Vecinos de la zona de calle 185, de 66 a 90, manifestaron su preocupación e indignación por una serie de robos de cables que se vienen registrando en el barrio durante las últimas semanas. Según denunciaron, los delincuentes actúan de noche, cortan los cables y luego regresan al día siguiente para retirarlos y llevarse el cobre.
“Vienen todos los días”, relató una vecina de la zona, quien aseguró haber visto movimientos sospechosos durante esta semana cerca del colegio del barrio. Según contó, los hombres se movilizaban en moto y en un momento se detuvieron frente a su vivienda para esconder parte de los cables en el asiento del vehículo antes de continuar su recorrido.

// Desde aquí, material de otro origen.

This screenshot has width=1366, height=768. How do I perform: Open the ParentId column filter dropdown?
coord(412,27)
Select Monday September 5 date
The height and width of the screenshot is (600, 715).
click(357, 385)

De acuerdo al relato de los frentistas, los implicados recorrerían distintos sectores del barrio para cortar tendidos eléctricos o de telefonía, ocultarlos momentáneamente y posteriormente retirarlos para quemar el recubrimiento y vender el cobre en el mercado ilegal.
Además, algunos vecinos señalaron que uno de los sospechosos llevaría un machete para cometer los cortes con mayor rapidez. “Se fueron para la escuela con el cable”, comentó otra persona de la zona, alarmada por la impunidad con la que se manejarían los delincuentes.
Los habitantes del lugar aseguran que los robos generan constantes problemas en los servicios y reclaman mayor presencia policial y controles para evitar que los hechos continúen ocurriendo.